In your step definition, there’s no need to find this text and match it in your pattern. It will automatically be passed as the last argument in the step definition.

Indentation of the opening """ is unimportant, although common practice is two spaces in from the enclosing step. The indentation inside the triple quotes, however, is significant. Each line of the Doc String will be dedented according to the opening """. Indentation beyond the column of the opening “”” will therefore be preserved.

Data Tables

Data Tables are handy for passing a list of values to a step definition:

Given the following users exist:
  | name   | email              | twitter         |
  | Aslak  | [email protected]  | @aslak_hellesoy |
  | Julien | [email protected] | @jbpros         |
  | Matt   | [email protected]   | @mattwynne      |

Just like Doc Strings, Data Tables will be passed to the step definition as the first argument.

SpecFlow provides a rich API for manipulating tables from within step definitions. See the Assist Namespace reference for more details.

Markdown

You can include markdown code in your feature files with the standard Markdown features such as bold, italic, lists etc. This is useful when generating documentation via the SpecFlow+ LivingDoc generator.

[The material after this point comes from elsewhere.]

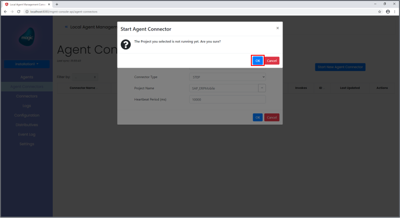The height and width of the screenshot is (218, 400).
Task: Expand the Connector Type dropdown
Action: pos(227,77)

Click here to find out more.

Spoken Languages

The language you choose for Gherkin should be the same language your users and domain experts use when they talk about the domain. Translating between two languages should be avoided.

This is why Gherkin has been translated to over 70 languages.

Here is a Gherkin scenario written in Norwegian:

# language: no
Funksjonalitet: Gjett et ord

  Eksempel: Ordmaker starter et spill
    Når Ordmaker starter et spill
    må Ordmaker vente på at Gjetter blir med

  Eksempel: Gjetter blir med
    Gitt at Ordmaker har startet et spill med ordet "bløtt"
    Når Gjetter blir med på Ordmakers spill
    må Gjetter gjette et ord på 5 bokstaver

A # language: header on the first line of a feature file tells SpecFlow what spoken language to use - for example # language: fr for French. If you omit this header, SpecFlow will default to English (en).

You can also define the language in the configuration file.

Gherkin Dialects

In order to allow Gherkin to be written in a number of languages, the keywords have been translated into multiple languages. To improve readability and flow, some languages may have more than one translation for any given keyword.

Overview

You can find all translation of Gherkin on GitHub. This is also the place to add or update translations.